**Record extracts**
● ● ● ●

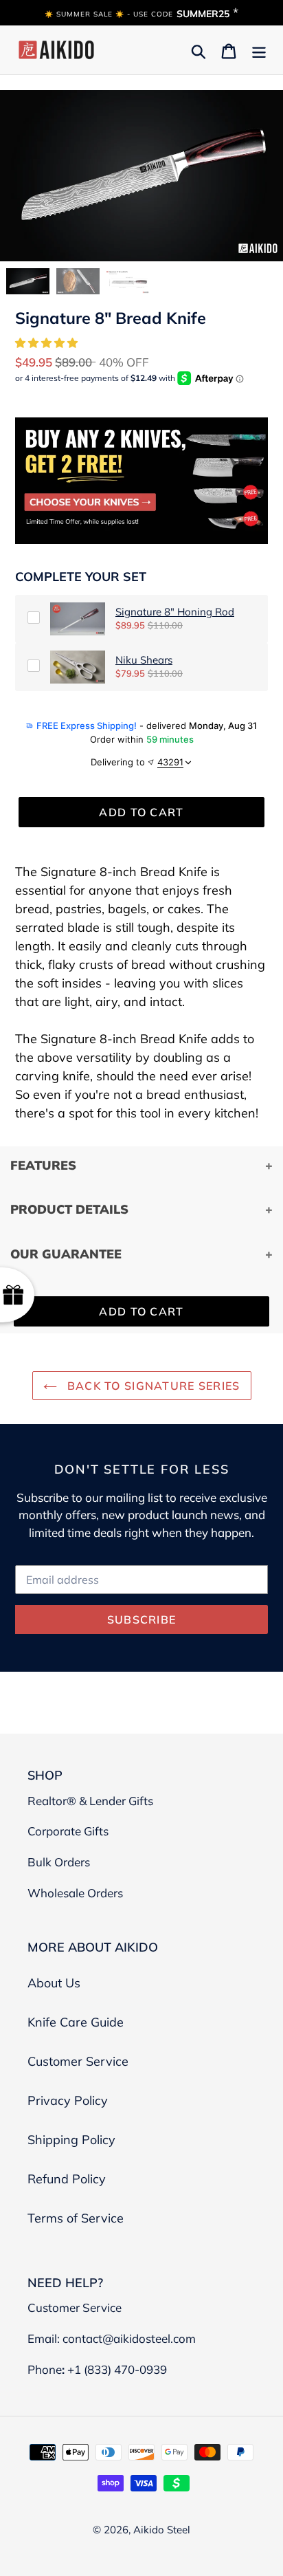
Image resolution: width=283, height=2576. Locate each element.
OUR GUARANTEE (66, 1254)
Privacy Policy (67, 2100)
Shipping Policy (71, 2140)
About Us (53, 1983)
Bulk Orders (58, 1862)
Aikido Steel (161, 2529)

● ● ● ●

**Aim of the task**
Since the pictures are not part of the copy, transcribe only the remaining material, exactly.

**Task answer**
Image resolution: width=283, height=2576. Locate each element.
OUR GUARANTEE (66, 1254)
Privacy Policy (67, 2100)
Shipping Policy (71, 2140)
About Us (53, 1983)
Bulk Orders (58, 1862)
Aikido Steel (161, 2529)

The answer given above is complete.